There are a few places here where you can get a chimney sweep because there are a lot of people with a fireplace in the area (near El Escorial and at 800+ m above sea level). We get our chimney swept every other year 'cos it's too expensive every year at 80 - 100 € for 15 mins work approx.


----------



## baldilocks (Mar 7, 2010)

4tunate said:


> No I have not had the chimney swept, I have been looking for someone to do this for the past 2 years but with no luck. I have been burning Fuegonet every so often which is designed to get rid of any build up of resins etc. Obviously it did not work.
> 
> Yesterday morning I trawled the Internet again and found a company some 45 km away in Jaen who replied to my email within 10 minutes of my sending it. They said that they would be willing to look at the problem. I had already given them the make and model of my log burner so they know in advance that it isn't going to be an easy or straightforward job. They told me that they would charge 25 Euros to come out to my house and 33 Euros per hour for the work plus the cost of any parts etc.
> 
> They are going to contact me again tonight after they have sifted through the answers I gave to the questions they asked. Fingers crossed.

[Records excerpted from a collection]
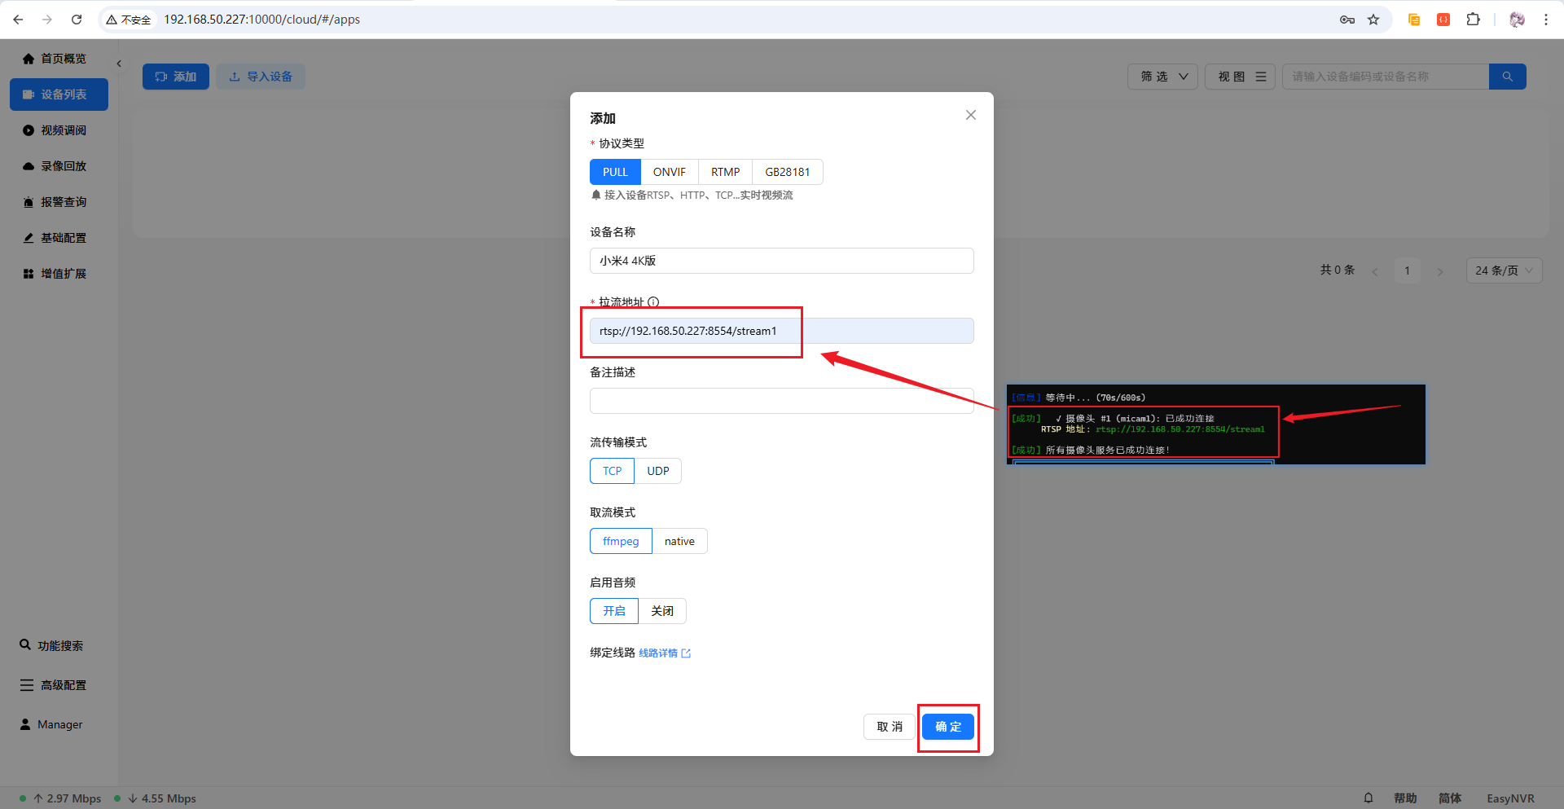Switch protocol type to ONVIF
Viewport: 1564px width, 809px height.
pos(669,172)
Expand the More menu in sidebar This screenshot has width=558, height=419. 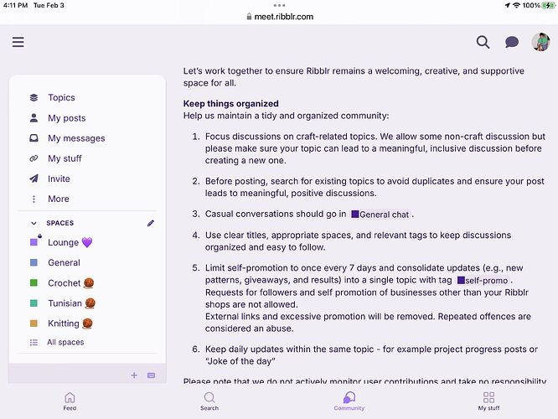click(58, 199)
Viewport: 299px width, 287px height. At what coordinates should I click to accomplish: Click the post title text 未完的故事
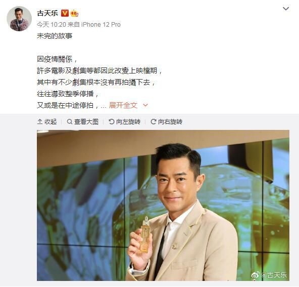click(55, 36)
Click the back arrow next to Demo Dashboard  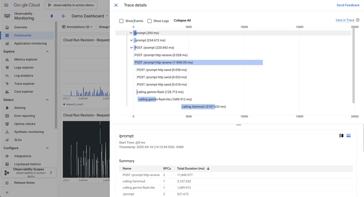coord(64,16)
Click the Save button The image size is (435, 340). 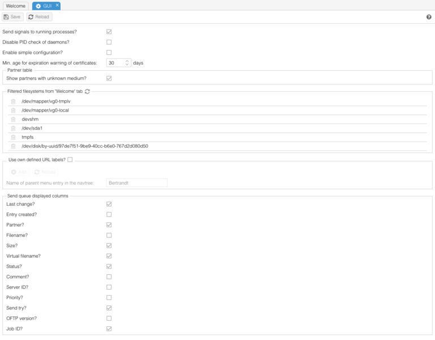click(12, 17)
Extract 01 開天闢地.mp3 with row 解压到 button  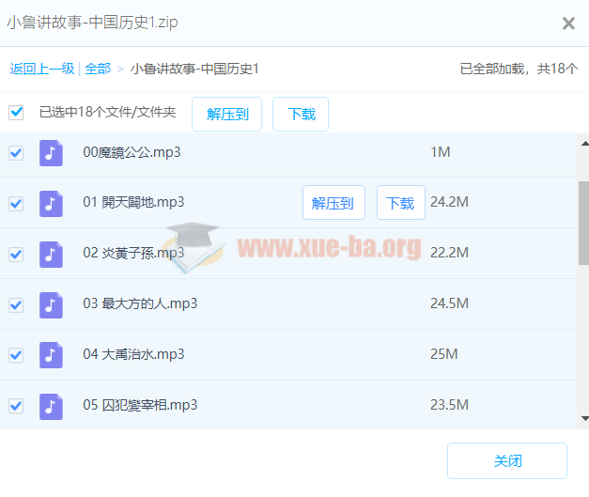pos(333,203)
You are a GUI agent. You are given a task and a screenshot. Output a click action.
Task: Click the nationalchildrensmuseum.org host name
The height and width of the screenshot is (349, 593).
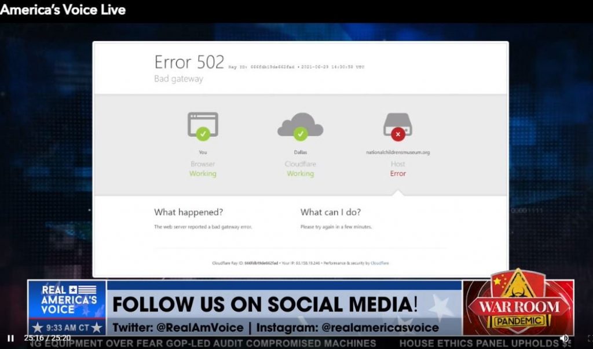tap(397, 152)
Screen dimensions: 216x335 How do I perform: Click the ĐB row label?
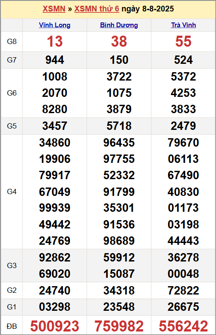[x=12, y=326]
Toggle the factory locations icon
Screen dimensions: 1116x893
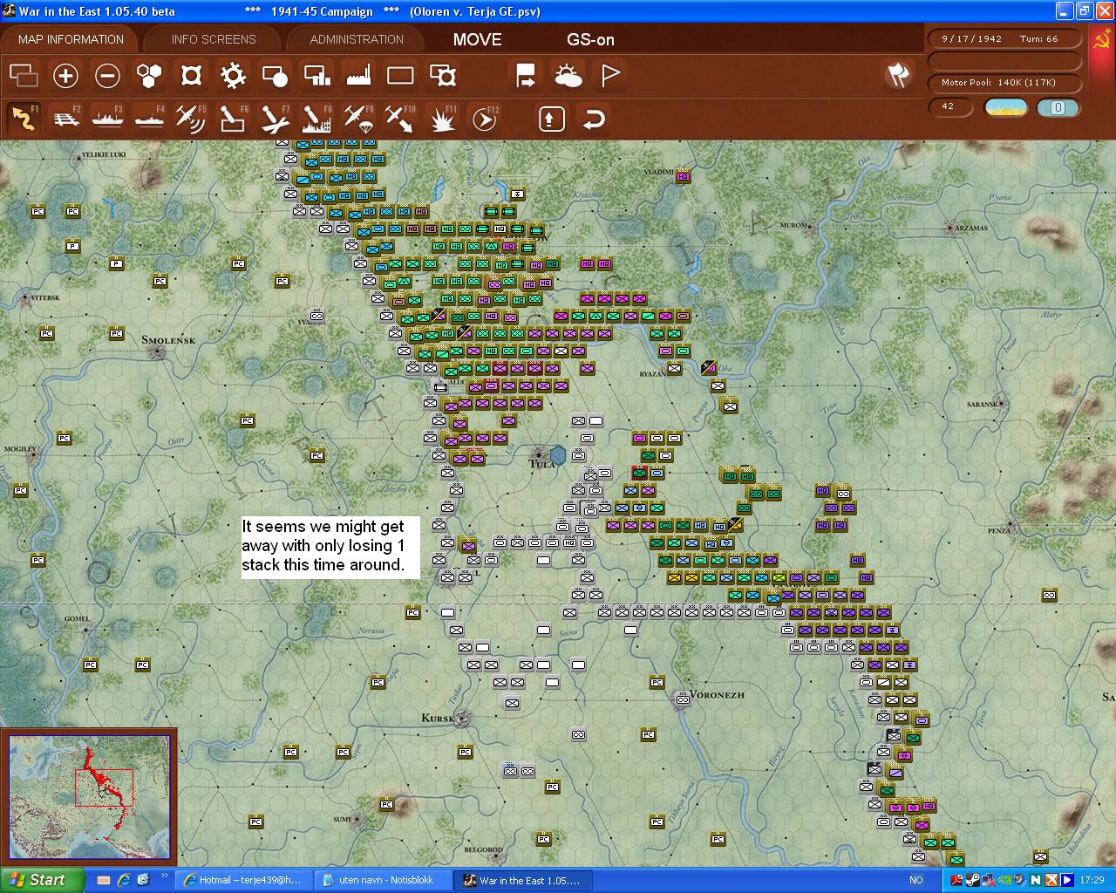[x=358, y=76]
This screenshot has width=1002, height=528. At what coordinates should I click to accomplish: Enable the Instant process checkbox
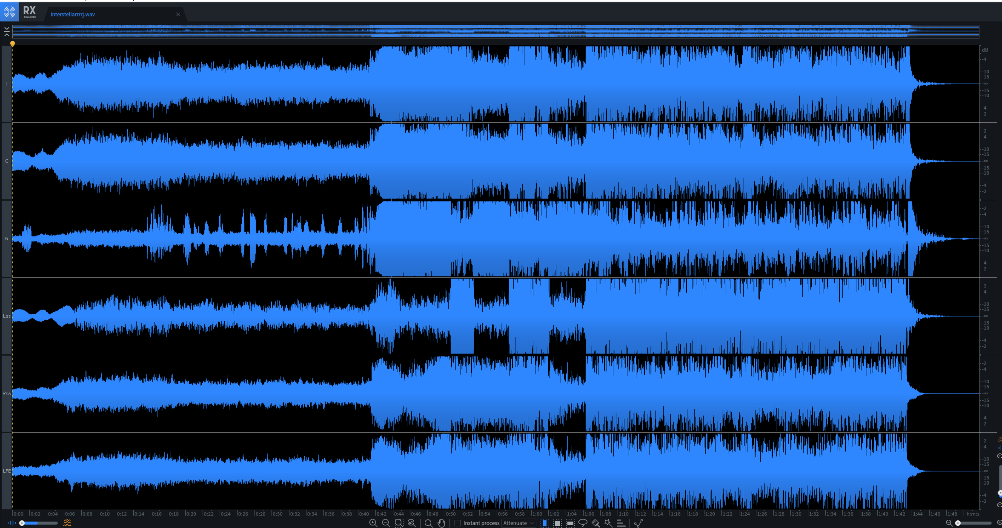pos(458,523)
---
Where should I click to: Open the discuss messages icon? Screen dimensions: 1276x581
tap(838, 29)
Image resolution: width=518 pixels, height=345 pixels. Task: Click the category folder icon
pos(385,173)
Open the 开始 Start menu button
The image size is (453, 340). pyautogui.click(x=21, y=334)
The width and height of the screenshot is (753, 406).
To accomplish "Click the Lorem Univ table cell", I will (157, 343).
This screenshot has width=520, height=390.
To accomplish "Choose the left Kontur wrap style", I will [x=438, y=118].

■ **CHALLENGES**:
A – In the chimney-sweeping thread, quote everything from "## baldilocks (Mar" down to "any parts etc.".
B – According to the chimney-sweeping thread, how much per hour does the company in Jaen charge for the work?

■ **TASK ANSWERS**:
A –
## baldilocks (Mar 7, 2010)

4tunate said:


> No I have not had the chimney swept, I have been looking for someone to do this for the past 2 years but with no luck. I have been burning Fuegonet every so often which is designed to get rid of any build up of resins etc. Obviously it did not work.
> 
> Yesterday morning I trawled the Internet again and found a company some 45 km away in Jaen who replied to my email within 10 minutes of my sending it. They said that they would be willing to look at the problem. I had already given them the make and model of my log burner so they know in advance that it isn't going to be an easy or straightforward job. They told me that they would charge 25 Euros to come out to my house and 33 Euros per hour for the work plus the cost of any parts etc.

B – 33 Euros per hour.